▶ [WHAT TO WORK ON] Reproduce the items that begin at the line containing "This screenshot has height=389, width=536." and stop after the line containing "click(x=10, y=518)", keeping the requests, and shift every coordinate in the answers by -61.
--- begin INPUT ROWS ---
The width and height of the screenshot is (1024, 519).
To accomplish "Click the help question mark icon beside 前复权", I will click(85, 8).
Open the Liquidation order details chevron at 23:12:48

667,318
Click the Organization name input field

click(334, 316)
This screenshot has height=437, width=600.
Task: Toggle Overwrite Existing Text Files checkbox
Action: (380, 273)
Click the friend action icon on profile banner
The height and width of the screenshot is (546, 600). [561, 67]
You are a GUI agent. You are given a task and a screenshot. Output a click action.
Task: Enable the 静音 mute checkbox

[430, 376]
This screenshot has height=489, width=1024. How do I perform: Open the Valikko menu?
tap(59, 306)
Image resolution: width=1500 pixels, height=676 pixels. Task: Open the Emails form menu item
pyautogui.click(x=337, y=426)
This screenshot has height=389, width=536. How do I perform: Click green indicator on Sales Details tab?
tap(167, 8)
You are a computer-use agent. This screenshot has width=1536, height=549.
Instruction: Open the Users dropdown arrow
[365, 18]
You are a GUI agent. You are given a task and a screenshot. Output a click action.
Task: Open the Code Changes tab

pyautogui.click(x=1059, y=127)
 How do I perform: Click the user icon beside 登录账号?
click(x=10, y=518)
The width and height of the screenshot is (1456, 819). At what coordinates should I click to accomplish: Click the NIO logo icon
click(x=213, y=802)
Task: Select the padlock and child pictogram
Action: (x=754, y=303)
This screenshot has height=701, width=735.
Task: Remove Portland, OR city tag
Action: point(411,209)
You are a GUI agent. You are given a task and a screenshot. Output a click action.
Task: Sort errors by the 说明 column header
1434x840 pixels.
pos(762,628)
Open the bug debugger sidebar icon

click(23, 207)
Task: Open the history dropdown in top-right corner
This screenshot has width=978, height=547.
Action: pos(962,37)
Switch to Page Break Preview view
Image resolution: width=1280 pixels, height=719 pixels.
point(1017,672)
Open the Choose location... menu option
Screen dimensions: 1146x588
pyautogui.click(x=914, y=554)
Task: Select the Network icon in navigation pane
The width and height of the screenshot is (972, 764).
--- end INPUT ROWS ---
▶ [THE ANSWER]
This screenshot has height=389, width=536. How do I perform: Click green indicator on Sales Details tab?
tap(106, -53)
You are a computer-use agent. This screenshot has width=1536, height=549.
Instruction: Open the Users dropdown arrow
[304, -43]
You are a GUI agent. You are given a task and a screenshot. Output a click action.
Task: Open the Code Changes tab

pyautogui.click(x=998, y=66)
 How do I perform: Click the user icon beside 登录账号?
click(x=-51, y=457)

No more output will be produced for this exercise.